* Required action *
This task requires every entry to be set down again exactly.

══ Records provided

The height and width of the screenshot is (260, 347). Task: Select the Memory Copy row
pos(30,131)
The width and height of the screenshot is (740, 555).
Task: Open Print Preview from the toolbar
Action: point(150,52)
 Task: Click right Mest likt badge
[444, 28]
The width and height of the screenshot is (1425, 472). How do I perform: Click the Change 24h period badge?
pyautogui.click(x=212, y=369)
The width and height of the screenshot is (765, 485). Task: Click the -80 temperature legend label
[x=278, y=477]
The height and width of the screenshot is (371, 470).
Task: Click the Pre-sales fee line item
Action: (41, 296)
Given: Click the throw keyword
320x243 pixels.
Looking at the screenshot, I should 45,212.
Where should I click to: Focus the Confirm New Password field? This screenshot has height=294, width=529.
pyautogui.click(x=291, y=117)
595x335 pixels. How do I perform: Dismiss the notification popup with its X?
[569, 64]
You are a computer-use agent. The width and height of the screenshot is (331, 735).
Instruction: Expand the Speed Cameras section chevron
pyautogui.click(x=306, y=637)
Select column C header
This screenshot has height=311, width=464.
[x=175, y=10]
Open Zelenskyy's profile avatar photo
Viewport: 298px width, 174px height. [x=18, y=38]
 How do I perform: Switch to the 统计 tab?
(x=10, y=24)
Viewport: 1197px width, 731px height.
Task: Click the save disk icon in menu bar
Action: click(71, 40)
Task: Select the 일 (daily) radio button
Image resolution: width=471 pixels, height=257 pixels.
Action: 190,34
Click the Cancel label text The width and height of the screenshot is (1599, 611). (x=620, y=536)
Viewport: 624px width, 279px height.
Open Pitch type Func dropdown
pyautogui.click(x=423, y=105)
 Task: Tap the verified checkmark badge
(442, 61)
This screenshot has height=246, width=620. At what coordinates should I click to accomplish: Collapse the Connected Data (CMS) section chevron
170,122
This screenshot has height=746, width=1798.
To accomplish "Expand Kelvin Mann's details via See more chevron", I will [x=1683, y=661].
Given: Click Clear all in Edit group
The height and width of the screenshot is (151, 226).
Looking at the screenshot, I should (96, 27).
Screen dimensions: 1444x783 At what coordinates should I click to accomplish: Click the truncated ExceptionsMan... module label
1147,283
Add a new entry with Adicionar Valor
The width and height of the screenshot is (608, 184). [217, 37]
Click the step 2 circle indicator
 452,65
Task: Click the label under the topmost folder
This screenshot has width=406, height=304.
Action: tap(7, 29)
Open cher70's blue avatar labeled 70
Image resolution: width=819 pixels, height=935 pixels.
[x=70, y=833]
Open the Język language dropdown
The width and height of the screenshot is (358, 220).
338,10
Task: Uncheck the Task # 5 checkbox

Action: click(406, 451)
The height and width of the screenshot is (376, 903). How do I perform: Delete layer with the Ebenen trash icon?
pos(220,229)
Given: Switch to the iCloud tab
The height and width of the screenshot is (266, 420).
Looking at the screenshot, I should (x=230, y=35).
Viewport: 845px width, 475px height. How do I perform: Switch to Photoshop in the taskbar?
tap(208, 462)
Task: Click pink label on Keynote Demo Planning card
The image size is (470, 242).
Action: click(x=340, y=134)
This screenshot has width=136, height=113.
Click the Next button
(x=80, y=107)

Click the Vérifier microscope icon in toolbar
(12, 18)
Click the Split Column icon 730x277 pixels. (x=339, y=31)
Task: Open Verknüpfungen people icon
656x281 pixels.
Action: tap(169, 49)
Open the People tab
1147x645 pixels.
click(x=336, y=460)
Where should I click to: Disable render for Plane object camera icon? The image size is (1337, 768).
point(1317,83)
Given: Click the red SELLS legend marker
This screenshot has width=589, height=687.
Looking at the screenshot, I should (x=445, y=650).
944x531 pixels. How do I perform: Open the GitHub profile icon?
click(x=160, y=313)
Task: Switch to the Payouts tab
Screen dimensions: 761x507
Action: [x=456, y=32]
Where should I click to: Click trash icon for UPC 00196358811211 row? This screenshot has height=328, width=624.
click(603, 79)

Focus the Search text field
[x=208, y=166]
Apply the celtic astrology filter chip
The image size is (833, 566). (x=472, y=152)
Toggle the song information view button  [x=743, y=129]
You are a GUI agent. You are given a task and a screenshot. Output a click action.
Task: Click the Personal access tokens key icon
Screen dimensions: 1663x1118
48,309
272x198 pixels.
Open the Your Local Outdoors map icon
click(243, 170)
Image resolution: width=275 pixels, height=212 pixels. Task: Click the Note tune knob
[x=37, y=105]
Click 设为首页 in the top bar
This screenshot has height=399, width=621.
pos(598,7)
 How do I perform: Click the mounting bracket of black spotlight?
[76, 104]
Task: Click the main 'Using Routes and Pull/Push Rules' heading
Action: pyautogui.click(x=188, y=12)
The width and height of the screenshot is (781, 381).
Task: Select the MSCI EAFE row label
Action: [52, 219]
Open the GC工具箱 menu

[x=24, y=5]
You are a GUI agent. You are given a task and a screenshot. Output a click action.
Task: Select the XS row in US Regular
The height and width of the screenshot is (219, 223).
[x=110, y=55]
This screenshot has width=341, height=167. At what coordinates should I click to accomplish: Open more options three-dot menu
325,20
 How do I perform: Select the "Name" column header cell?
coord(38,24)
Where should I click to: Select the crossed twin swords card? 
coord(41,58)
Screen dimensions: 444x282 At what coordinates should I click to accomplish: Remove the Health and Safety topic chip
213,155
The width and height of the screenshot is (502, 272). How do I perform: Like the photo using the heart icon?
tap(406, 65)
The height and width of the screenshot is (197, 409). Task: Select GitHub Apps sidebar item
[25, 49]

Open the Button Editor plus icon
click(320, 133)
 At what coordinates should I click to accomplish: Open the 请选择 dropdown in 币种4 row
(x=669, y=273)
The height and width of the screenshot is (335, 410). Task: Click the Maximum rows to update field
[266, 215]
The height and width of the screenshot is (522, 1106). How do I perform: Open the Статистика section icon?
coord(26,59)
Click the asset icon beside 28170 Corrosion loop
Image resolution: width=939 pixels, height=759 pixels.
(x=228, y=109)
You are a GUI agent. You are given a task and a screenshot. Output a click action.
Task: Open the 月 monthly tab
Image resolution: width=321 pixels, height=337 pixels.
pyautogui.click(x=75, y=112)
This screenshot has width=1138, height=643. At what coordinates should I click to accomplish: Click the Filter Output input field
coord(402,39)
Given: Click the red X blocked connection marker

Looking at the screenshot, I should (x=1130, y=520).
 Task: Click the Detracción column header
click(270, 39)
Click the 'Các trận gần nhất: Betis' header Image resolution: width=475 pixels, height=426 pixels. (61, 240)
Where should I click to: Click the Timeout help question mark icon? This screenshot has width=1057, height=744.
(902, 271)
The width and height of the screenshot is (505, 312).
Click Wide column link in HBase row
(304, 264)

════

* Problem solution *
The height and width of the screenshot is (260, 347). Task: Select the Memory Copy row
pos(30,131)
The width and height of the screenshot is (740, 555).
Task: Open Print Preview from the toolbar
Action: point(150,52)
 Task: Click right Mest likt badge
[444, 28]
The width and height of the screenshot is (1425, 472). How do I perform: Click the Change 24h period badge?
pyautogui.click(x=212, y=369)
The width and height of the screenshot is (765, 485). Task: Click the -80 temperature legend label
[x=278, y=477]
The height and width of the screenshot is (371, 470).
Task: Click the Pre-sales fee line item
Action: (41, 296)
Given: Click the throw keyword
320x243 pixels.
Looking at the screenshot, I should 45,212.
Where should I click to: Focus the Confirm New Password field? This screenshot has height=294, width=529.
pyautogui.click(x=291, y=117)
595x335 pixels. How do I perform: Dismiss the notification popup with its X?
[569, 64]
You are a computer-use agent. The width and height of the screenshot is (331, 735).
Instruction: Expand the Speed Cameras section chevron
pyautogui.click(x=306, y=637)
Select column C header
This screenshot has height=311, width=464.
[x=175, y=10]
Open Zelenskyy's profile avatar photo
Viewport: 298px width, 174px height. [x=18, y=38]
 How do I perform: Switch to the 统计 tab?
(x=10, y=24)
Viewport: 1197px width, 731px height.
Task: Click the save disk icon in menu bar
Action: click(71, 40)
Task: Select the 일 (daily) radio button
Image resolution: width=471 pixels, height=257 pixels.
Action: 190,34
Click the Cancel label text The width and height of the screenshot is (1599, 611). (x=620, y=536)
Viewport: 624px width, 279px height.
Open Pitch type Func dropdown
pyautogui.click(x=423, y=105)
 Task: Tap the verified checkmark badge
(442, 61)
This screenshot has height=246, width=620. At what coordinates should I click to accomplish: Collapse the Connected Data (CMS) section chevron
170,122
This screenshot has height=746, width=1798.
To accomplish "Expand Kelvin Mann's details via See more chevron", I will [x=1683, y=661].
Given: Click Clear all in Edit group
The height and width of the screenshot is (151, 226).
Looking at the screenshot, I should (96, 27).
Screen dimensions: 1444x783 At what coordinates should I click to accomplish: Click the truncated ExceptionsMan... module label
1147,283
Add a new entry with Adicionar Valor
The width and height of the screenshot is (608, 184). [217, 37]
Click the step 2 circle indicator
 452,65
Task: Click the label under the topmost folder
This screenshot has width=406, height=304.
Action: tap(7, 29)
Open cher70's blue avatar labeled 70
Image resolution: width=819 pixels, height=935 pixels.
[x=70, y=833]
Open the Język language dropdown
The width and height of the screenshot is (358, 220).
338,10
Task: Uncheck the Task # 5 checkbox

Action: click(406, 451)
The height and width of the screenshot is (376, 903). How do I perform: Delete layer with the Ebenen trash icon?
pos(220,229)
Given: Switch to the iCloud tab
The height and width of the screenshot is (266, 420).
Looking at the screenshot, I should (x=230, y=35).
Viewport: 845px width, 475px height. How do I perform: Switch to Photoshop in the taskbar?
tap(208, 462)
Task: Click pink label on Keynote Demo Planning card
The image size is (470, 242).
Action: click(x=340, y=134)
This screenshot has width=136, height=113.
Click the Next button
(x=80, y=107)

Click the Vérifier microscope icon in toolbar
(12, 18)
Click the Split Column icon 730x277 pixels. (x=339, y=31)
Task: Open Verknüpfungen people icon
656x281 pixels.
Action: tap(169, 49)
Open the People tab
1147x645 pixels.
click(x=336, y=460)
Where should I click to: Disable render for Plane object camera icon? The image size is (1337, 768).
point(1317,83)
Given: Click the red SELLS legend marker
This screenshot has width=589, height=687.
Looking at the screenshot, I should (x=445, y=650).
944x531 pixels. How do I perform: Open the GitHub profile icon?
click(x=160, y=313)
Task: Switch to the Payouts tab
Screen dimensions: 761x507
Action: [x=456, y=32]
Where should I click to: Click trash icon for UPC 00196358811211 row? This screenshot has height=328, width=624.
click(603, 79)

Focus the Search text field
[x=208, y=166]
Apply the celtic astrology filter chip
The image size is (833, 566). (x=472, y=152)
Toggle the song information view button  [x=743, y=129]
You are a GUI agent. You are given a task and a screenshot. Output a click action.
Task: Click the Personal access tokens key icon
Screen dimensions: 1663x1118
48,309
272x198 pixels.
Open the Your Local Outdoors map icon
click(243, 170)
Image resolution: width=275 pixels, height=212 pixels. Task: Click the Note tune knob
[x=37, y=105]
Click 设为首页 in the top bar
This screenshot has height=399, width=621.
pos(598,7)
 How do I perform: Click the mounting bracket of black spotlight?
[76, 104]
Task: Click the main 'Using Routes and Pull/Push Rules' heading
Action: pyautogui.click(x=188, y=12)
The width and height of the screenshot is (781, 381).
Task: Select the MSCI EAFE row label
Action: [52, 219]
Open the GC工具箱 menu

[x=24, y=5]
You are a GUI agent. You are given a task and a screenshot. Output a click action.
Task: Select the XS row in US Regular
The height and width of the screenshot is (219, 223).
[x=110, y=55]
This screenshot has width=341, height=167. At what coordinates should I click to accomplish: Open more options three-dot menu
325,20
 How do I perform: Select the "Name" column header cell?
coord(38,24)
Where should I click to: Select the crossed twin swords card? 
coord(41,58)
Screen dimensions: 444x282 At what coordinates should I click to accomplish: Remove the Health and Safety topic chip
213,155
The width and height of the screenshot is (502, 272). How do I perform: Like the photo using the heart icon?
tap(406, 65)
The height and width of the screenshot is (197, 409). Task: Select GitHub Apps sidebar item
[25, 49]

Open the Button Editor plus icon
click(320, 133)
 At what coordinates should I click to accomplish: Open the 请选择 dropdown in 币种4 row
(x=669, y=273)
The height and width of the screenshot is (335, 410). Task: Click the Maximum rows to update field
[266, 215]
The height and width of the screenshot is (522, 1106). How do I perform: Open the Статистика section icon?
coord(26,59)
Click the asset icon beside 28170 Corrosion loop
Image resolution: width=939 pixels, height=759 pixels.
(x=228, y=109)
You are a GUI agent. You are given a task and a screenshot. Output a click action.
Task: Open the 月 monthly tab
Image resolution: width=321 pixels, height=337 pixels.
pyautogui.click(x=75, y=112)
This screenshot has width=1138, height=643. At what coordinates should I click to accomplish: Click the Filter Output input field
coord(402,39)
Given: Click the red X blocked connection marker

Looking at the screenshot, I should (x=1130, y=520).
 Task: Click the Detracción column header
click(270, 39)
Click the 'Các trận gần nhất: Betis' header Image resolution: width=475 pixels, height=426 pixels. (61, 240)
Where should I click to: Click the Timeout help question mark icon? This screenshot has width=1057, height=744.
(902, 271)
The width and height of the screenshot is (505, 312).
Click Wide column link in HBase row
(304, 264)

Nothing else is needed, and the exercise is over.